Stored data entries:
-- -- --

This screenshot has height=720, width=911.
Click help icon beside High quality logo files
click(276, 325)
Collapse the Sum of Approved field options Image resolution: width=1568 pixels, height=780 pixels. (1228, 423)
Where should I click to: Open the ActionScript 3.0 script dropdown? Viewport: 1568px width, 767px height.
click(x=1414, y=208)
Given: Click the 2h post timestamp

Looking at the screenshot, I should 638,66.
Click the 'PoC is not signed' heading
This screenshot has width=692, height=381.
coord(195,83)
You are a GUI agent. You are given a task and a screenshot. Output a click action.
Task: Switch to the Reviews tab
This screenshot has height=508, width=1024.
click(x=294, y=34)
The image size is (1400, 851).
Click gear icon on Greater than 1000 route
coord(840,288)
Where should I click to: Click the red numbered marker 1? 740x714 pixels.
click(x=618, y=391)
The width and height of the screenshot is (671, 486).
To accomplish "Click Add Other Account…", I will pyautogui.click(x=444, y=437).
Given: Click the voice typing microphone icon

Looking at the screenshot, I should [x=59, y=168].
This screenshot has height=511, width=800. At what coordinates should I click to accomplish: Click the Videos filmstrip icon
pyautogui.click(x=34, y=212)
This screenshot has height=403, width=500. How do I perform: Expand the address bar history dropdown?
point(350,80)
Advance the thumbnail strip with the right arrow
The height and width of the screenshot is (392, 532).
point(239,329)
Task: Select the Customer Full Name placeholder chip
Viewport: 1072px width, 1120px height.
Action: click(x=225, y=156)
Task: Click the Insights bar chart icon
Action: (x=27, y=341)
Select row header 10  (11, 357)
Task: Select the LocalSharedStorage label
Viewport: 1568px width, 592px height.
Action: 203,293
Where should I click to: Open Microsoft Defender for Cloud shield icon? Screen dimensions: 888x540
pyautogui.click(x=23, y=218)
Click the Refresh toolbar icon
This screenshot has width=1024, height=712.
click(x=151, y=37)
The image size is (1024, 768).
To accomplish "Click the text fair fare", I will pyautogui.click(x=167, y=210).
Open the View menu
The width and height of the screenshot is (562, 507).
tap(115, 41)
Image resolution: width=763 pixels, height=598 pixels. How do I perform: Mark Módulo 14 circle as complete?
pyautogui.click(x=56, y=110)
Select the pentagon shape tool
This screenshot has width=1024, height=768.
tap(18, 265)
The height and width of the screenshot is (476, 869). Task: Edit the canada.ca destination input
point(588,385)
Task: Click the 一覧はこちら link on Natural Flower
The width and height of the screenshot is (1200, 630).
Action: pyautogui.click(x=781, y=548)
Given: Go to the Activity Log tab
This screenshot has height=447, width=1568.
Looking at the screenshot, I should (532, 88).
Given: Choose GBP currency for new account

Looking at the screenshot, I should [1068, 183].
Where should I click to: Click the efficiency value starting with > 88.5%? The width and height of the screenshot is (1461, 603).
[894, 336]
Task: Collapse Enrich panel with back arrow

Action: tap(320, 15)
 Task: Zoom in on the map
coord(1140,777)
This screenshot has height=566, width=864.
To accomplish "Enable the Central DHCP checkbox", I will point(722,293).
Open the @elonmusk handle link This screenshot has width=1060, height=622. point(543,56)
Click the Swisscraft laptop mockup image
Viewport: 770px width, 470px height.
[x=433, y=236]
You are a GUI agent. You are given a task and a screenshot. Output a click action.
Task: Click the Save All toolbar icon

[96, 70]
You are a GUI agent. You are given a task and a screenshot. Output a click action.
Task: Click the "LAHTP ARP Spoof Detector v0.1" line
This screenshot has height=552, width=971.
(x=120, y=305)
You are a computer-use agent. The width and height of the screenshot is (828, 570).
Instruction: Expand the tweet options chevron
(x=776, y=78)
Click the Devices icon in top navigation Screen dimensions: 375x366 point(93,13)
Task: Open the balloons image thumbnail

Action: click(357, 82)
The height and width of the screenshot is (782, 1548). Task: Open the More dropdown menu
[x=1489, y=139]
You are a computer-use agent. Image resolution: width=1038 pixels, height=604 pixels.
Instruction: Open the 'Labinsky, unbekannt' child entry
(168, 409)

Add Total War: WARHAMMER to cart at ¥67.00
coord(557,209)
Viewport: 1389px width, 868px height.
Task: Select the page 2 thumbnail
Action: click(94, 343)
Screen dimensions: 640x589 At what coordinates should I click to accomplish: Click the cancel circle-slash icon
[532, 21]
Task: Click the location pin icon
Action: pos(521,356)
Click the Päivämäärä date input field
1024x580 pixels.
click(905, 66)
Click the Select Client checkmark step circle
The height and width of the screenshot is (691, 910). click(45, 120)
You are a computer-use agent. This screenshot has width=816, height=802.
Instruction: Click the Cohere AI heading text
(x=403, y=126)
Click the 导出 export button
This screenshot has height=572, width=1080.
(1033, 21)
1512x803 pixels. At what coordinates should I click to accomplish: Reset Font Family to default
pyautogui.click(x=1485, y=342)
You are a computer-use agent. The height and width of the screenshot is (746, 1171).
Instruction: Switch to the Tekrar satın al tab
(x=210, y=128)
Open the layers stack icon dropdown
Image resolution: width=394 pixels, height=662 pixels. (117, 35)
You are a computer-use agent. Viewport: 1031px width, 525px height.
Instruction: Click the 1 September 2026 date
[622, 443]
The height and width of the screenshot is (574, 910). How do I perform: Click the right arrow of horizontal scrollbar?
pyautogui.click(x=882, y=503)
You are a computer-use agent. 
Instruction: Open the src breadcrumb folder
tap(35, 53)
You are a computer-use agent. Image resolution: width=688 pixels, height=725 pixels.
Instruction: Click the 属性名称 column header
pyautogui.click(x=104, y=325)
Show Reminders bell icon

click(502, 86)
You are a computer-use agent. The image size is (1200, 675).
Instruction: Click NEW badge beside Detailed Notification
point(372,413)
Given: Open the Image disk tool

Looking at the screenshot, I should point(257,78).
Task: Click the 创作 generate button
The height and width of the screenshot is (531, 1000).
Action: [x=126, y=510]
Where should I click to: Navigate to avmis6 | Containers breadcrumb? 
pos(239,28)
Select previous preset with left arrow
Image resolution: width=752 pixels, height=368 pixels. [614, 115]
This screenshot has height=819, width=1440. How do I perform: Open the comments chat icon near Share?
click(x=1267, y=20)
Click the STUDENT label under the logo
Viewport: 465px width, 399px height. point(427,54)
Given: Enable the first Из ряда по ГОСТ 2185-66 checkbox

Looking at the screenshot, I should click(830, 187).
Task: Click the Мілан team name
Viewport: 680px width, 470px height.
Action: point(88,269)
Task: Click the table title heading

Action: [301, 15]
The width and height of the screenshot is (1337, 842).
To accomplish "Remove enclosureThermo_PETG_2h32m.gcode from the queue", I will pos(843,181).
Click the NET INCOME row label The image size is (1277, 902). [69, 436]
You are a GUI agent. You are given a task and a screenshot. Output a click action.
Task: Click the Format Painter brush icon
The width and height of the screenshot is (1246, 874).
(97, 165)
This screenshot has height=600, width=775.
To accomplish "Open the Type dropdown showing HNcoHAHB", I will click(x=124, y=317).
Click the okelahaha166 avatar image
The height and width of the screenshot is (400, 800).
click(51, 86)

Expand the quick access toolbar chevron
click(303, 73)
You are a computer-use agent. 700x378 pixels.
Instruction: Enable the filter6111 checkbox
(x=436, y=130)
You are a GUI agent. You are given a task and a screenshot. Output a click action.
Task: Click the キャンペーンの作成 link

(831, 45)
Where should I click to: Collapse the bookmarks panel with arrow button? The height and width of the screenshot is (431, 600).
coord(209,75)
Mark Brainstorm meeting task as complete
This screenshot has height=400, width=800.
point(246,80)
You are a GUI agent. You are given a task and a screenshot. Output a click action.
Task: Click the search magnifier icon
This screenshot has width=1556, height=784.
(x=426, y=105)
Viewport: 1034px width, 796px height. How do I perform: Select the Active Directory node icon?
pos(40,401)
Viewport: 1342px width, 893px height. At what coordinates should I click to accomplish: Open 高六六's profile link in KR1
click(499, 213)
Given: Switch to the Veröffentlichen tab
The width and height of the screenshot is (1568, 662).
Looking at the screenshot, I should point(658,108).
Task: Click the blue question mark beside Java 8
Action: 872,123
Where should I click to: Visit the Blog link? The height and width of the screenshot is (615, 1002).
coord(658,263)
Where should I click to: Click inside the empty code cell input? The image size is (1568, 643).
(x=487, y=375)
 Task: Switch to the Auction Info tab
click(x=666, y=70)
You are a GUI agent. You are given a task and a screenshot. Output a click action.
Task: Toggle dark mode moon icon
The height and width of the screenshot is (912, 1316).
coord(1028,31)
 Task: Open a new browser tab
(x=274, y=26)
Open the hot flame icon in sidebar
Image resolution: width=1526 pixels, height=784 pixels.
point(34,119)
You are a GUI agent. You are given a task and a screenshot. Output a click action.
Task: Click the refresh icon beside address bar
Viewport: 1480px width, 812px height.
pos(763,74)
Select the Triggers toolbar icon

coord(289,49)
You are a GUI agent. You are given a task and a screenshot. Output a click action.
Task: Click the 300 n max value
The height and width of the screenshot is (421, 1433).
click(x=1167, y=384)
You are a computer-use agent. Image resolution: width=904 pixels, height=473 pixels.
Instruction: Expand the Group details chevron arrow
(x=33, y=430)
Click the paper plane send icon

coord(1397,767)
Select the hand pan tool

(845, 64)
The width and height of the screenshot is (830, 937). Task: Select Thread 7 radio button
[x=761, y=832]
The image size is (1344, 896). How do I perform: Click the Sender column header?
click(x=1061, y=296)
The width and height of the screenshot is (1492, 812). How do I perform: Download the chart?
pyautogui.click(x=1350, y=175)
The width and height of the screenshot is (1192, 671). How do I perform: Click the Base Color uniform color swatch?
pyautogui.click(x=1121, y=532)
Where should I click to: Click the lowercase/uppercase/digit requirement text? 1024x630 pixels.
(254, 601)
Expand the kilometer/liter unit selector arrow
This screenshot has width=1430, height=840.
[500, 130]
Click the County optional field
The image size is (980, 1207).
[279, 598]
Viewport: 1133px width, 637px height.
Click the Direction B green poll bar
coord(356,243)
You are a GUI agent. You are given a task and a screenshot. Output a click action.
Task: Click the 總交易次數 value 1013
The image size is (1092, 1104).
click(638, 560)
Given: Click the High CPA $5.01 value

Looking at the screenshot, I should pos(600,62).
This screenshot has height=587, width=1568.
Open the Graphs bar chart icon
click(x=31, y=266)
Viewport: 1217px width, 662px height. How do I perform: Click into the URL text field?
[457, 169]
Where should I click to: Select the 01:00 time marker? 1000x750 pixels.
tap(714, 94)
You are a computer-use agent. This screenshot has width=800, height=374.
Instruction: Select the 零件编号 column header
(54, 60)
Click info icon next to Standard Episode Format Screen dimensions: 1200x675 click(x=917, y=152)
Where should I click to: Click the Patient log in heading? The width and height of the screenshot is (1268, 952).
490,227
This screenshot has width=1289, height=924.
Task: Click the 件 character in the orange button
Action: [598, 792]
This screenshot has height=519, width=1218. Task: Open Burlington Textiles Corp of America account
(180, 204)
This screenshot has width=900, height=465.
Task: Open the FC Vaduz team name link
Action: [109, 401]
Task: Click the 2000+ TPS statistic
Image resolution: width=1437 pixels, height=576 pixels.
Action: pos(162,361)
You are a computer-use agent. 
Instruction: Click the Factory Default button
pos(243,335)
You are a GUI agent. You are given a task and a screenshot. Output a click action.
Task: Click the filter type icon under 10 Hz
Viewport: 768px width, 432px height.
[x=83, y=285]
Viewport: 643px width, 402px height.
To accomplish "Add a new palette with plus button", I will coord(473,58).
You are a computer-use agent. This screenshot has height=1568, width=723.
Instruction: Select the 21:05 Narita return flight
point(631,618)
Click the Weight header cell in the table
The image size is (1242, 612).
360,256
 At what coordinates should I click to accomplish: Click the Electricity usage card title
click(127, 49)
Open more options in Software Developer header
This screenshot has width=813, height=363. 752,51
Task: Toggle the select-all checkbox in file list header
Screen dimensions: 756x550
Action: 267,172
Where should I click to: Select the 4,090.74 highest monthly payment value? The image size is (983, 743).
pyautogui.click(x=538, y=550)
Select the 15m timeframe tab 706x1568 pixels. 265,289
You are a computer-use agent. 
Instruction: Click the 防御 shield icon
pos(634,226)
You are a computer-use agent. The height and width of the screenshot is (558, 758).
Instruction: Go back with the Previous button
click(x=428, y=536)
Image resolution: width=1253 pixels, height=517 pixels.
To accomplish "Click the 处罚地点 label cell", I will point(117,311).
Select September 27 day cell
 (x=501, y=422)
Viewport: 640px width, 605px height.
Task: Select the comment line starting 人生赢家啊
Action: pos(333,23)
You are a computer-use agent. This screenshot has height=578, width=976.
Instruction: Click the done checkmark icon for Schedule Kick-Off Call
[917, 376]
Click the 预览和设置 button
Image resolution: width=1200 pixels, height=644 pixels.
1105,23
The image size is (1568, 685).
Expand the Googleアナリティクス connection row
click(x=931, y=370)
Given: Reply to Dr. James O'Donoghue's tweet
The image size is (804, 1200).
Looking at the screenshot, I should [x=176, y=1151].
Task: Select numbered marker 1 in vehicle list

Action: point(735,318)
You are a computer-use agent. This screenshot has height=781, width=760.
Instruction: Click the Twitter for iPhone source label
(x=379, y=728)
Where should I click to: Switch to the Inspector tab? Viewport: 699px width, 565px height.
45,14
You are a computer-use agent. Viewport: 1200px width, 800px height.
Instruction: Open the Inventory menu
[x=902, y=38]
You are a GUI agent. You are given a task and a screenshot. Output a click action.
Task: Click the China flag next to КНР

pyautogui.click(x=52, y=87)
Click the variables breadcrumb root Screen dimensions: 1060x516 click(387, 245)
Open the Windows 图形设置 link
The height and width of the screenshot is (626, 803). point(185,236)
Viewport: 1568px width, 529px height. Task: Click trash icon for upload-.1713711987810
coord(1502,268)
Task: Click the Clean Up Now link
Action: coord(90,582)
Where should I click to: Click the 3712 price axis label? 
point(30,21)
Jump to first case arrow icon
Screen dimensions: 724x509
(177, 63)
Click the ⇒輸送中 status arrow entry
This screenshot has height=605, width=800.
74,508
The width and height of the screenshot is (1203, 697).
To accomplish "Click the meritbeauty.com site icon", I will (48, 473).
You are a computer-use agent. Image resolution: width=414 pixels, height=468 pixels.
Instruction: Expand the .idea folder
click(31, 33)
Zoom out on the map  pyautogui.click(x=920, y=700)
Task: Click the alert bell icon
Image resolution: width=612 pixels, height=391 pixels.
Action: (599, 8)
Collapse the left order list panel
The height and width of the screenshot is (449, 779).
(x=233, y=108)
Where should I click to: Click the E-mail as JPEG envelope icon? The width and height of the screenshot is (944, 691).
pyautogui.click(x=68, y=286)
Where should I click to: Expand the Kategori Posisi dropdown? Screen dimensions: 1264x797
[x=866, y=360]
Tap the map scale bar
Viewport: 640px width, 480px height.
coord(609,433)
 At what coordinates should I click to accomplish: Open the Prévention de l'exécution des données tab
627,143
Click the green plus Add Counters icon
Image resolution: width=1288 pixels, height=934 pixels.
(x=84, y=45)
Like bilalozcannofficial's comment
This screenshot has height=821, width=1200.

-- -- --

§ **Problem statement**
Return each line of the data where the word "Toggle" appears.

§ **Response area**
Task: Toggle dark mode moon icon
Task: Toggle the select-all checkbox in file list header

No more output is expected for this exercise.